Goal:
Reproduce the entire listing below character for character, keeping every line unchanged.

Data entries
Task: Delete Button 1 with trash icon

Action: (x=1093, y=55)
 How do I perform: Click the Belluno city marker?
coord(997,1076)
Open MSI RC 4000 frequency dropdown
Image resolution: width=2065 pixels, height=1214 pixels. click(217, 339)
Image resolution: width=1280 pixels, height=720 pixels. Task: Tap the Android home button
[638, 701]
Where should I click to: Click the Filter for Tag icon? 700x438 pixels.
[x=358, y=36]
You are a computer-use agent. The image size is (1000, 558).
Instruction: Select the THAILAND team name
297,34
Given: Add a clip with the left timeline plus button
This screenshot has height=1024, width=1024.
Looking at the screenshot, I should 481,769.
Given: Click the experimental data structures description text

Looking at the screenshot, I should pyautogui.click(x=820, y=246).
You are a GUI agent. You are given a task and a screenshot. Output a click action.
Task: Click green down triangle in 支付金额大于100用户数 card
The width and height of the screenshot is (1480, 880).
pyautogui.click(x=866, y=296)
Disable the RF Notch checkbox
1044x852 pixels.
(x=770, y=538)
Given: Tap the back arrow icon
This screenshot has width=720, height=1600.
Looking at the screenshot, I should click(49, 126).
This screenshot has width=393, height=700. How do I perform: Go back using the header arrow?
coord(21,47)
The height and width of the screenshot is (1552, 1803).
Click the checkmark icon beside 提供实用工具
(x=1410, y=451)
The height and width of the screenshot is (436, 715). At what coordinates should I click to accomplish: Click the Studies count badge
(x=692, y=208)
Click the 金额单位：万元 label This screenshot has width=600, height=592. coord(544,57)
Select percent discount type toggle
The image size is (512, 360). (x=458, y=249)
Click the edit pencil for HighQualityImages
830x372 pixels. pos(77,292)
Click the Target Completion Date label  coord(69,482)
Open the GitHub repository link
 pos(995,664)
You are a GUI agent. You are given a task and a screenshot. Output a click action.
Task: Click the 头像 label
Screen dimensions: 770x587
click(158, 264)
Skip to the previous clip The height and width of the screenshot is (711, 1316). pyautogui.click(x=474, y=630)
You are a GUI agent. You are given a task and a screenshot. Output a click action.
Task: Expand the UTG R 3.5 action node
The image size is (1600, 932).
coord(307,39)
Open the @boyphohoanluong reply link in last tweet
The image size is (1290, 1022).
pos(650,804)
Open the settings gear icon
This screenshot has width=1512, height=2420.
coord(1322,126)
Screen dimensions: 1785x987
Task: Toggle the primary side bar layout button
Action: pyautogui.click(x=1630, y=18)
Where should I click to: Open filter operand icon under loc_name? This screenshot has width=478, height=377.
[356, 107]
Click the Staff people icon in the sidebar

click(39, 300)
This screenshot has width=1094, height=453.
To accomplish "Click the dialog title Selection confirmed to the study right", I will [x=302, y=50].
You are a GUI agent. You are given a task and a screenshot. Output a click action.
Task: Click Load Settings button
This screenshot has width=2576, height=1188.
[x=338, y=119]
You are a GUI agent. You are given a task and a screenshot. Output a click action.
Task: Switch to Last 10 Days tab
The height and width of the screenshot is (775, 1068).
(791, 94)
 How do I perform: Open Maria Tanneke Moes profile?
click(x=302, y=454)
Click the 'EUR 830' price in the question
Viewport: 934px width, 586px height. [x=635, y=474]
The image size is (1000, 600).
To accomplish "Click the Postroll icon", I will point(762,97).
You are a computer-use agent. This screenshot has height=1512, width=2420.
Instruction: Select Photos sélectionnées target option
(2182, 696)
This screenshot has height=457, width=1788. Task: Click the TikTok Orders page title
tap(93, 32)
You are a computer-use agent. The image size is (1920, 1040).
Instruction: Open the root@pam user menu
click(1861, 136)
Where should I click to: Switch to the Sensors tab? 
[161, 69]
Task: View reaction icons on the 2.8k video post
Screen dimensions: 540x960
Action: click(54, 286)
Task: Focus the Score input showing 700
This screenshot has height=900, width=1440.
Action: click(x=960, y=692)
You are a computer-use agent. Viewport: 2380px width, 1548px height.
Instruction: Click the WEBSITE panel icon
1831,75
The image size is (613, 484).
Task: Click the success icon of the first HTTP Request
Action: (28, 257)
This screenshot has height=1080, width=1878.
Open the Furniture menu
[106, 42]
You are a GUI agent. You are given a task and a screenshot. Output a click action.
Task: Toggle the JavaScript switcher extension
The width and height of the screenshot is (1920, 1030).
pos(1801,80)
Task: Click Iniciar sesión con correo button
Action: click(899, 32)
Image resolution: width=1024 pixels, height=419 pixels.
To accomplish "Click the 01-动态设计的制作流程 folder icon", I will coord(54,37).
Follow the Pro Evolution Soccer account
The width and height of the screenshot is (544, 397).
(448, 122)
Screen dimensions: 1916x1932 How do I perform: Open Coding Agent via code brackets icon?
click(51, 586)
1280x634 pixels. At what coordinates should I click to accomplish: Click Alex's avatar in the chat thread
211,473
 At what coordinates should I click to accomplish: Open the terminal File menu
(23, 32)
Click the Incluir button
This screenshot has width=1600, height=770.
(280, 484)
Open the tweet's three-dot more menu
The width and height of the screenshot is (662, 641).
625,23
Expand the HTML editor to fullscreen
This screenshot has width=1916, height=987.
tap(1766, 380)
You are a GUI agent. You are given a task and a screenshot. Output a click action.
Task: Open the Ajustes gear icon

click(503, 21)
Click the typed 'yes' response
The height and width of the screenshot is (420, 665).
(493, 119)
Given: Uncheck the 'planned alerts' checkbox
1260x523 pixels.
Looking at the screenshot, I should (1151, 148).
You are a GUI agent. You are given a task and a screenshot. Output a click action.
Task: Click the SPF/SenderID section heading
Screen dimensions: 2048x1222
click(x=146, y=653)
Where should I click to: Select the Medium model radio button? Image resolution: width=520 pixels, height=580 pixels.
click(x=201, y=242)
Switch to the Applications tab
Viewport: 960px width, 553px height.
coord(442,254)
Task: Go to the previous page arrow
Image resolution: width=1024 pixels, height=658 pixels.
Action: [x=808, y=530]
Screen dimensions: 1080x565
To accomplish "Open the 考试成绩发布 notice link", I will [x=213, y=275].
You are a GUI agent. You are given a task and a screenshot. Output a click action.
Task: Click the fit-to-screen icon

Right answer:
Task: Delete Button 1 with trash icon

Action: (x=1093, y=55)
 How do I perform: Click the Belluno city marker?
coord(997,1076)
Open MSI RC 4000 frequency dropdown
Image resolution: width=2065 pixels, height=1214 pixels. click(217, 339)
Image resolution: width=1280 pixels, height=720 pixels. Task: Tap the Android home button
[638, 701]
Where should I click to: Click the Filter for Tag icon? 700x438 pixels.
[x=358, y=36]
You are a computer-use agent. The image size is (1000, 558).
Instruction: Select the THAILAND team name
297,34
Given: Add a clip with the left timeline plus button
This screenshot has height=1024, width=1024.
Looking at the screenshot, I should 481,769.
Given: Click the experimental data structures description text

Looking at the screenshot, I should pyautogui.click(x=820, y=246).
You are a GUI agent. You are given a task and a screenshot. Output a click action.
Task: Click green down triangle in 支付金额大于100用户数 card
The width and height of the screenshot is (1480, 880).
pyautogui.click(x=866, y=296)
Disable the RF Notch checkbox
1044x852 pixels.
(x=770, y=538)
Given: Tap the back arrow icon
This screenshot has width=720, height=1600.
Looking at the screenshot, I should click(49, 126).
This screenshot has width=393, height=700. How do I perform: Go back using the header arrow?
coord(21,47)
The height and width of the screenshot is (1552, 1803).
Click the checkmark icon beside 提供实用工具
(x=1410, y=451)
The height and width of the screenshot is (436, 715). At what coordinates should I click to accomplish: Click the Studies count badge
(x=692, y=208)
Click the 金额单位：万元 label This screenshot has width=600, height=592. coord(544,57)
Select percent discount type toggle
The image size is (512, 360). (x=458, y=249)
Click the edit pencil for HighQualityImages
830x372 pixels. pos(77,292)
Click the Target Completion Date label  coord(69,482)
Open the GitHub repository link
 pos(995,664)
You are a GUI agent. You are given a task and a screenshot. Output a click action.
Task: Click the 头像 label
Screen dimensions: 770x587
click(158, 264)
Skip to the previous clip The height and width of the screenshot is (711, 1316). pyautogui.click(x=474, y=630)
You are a GUI agent. You are given a task and a screenshot. Output a click action.
Task: Expand the UTG R 3.5 action node
The image size is (1600, 932).
coord(307,39)
Open the @boyphohoanluong reply link in last tweet
The image size is (1290, 1022).
pos(650,804)
Open the settings gear icon
This screenshot has width=1512, height=2420.
coord(1322,126)
Screen dimensions: 1785x987
Task: Toggle the primary side bar layout button
Action: pyautogui.click(x=1630, y=18)
Where should I click to: Open filter operand icon under loc_name? This screenshot has width=478, height=377.
[356, 107]
Click the Staff people icon in the sidebar

click(39, 300)
This screenshot has width=1094, height=453.
To accomplish "Click the dialog title Selection confirmed to the study right", I will [x=302, y=50].
You are a GUI agent. You are given a task and a screenshot. Output a click action.
Task: Click Load Settings button
This screenshot has width=2576, height=1188.
[x=338, y=119]
You are a GUI agent. You are given a task and a screenshot. Output a click action.
Task: Switch to Last 10 Days tab
The height and width of the screenshot is (775, 1068).
(791, 94)
 How do I perform: Open Maria Tanneke Moes profile?
click(x=302, y=454)
Click the 'EUR 830' price in the question
Viewport: 934px width, 586px height. [x=635, y=474]
The image size is (1000, 600).
To accomplish "Click the Postroll icon", I will point(762,97).
You are a computer-use agent. This screenshot has height=1512, width=2420.
Instruction: Select Photos sélectionnées target option
(2182, 696)
This screenshot has height=457, width=1788. Task: Click the TikTok Orders page title
tap(93, 32)
You are a computer-use agent. The image size is (1920, 1040).
Instruction: Open the root@pam user menu
click(1861, 136)
Where should I click to: Switch to the Sensors tab? 
[161, 69]
Task: View reaction icons on the 2.8k video post
Screen dimensions: 540x960
Action: click(54, 286)
Task: Focus the Score input showing 700
This screenshot has height=900, width=1440.
Action: click(x=960, y=692)
You are a computer-use agent. Viewport: 2380px width, 1548px height.
Instruction: Click the WEBSITE panel icon
1831,75
The image size is (613, 484).
Task: Click the success icon of the first HTTP Request
Action: (28, 257)
This screenshot has height=1080, width=1878.
Open the Furniture menu
[106, 42]
You are a GUI agent. You are given a task and a screenshot. Output a click action.
Task: Toggle the JavaScript switcher extension
The width and height of the screenshot is (1920, 1030).
pos(1801,80)
Task: Click Iniciar sesión con correo button
Action: click(899, 32)
Image resolution: width=1024 pixels, height=419 pixels.
To accomplish "Click the 01-动态设计的制作流程 folder icon", I will coord(54,37).
Follow the Pro Evolution Soccer account
The width and height of the screenshot is (544, 397).
(448, 122)
Screen dimensions: 1916x1932 How do I perform: Open Coding Agent via code brackets icon?
click(51, 586)
1280x634 pixels. At what coordinates should I click to accomplish: Click Alex's avatar in the chat thread
211,473
 At what coordinates should I click to accomplish: Open the terminal File menu
(23, 32)
Click the Incluir button
This screenshot has width=1600, height=770.
(280, 484)
Open the tweet's three-dot more menu
The width and height of the screenshot is (662, 641).
625,23
Expand the HTML editor to fullscreen
This screenshot has width=1916, height=987.
tap(1766, 380)
You are a GUI agent. You are given a task and a screenshot. Output a click action.
Task: Open the Ajustes gear icon

click(503, 21)
Click the typed 'yes' response
The height and width of the screenshot is (420, 665).
(493, 119)
Given: Uncheck the 'planned alerts' checkbox
1260x523 pixels.
Looking at the screenshot, I should (1151, 148).
You are a GUI agent. You are given a task and a screenshot. Output a click action.
Task: Click the SPF/SenderID section heading
Screen dimensions: 2048x1222
click(x=146, y=653)
Where should I click to: Select the Medium model radio button? Image resolution: width=520 pixels, height=580 pixels.
click(x=201, y=242)
Switch to the Applications tab
Viewport: 960px width, 553px height.
coord(442,254)
Task: Go to the previous page arrow
Image resolution: width=1024 pixels, height=658 pixels.
Action: [x=808, y=530]
Screen dimensions: 1080x565
To accomplish "Open the 考试成绩发布 notice link", I will [x=213, y=275].
You are a GUI agent. You are given a task and a screenshot. Output a click action.
Task: Click the fit-to-screen icon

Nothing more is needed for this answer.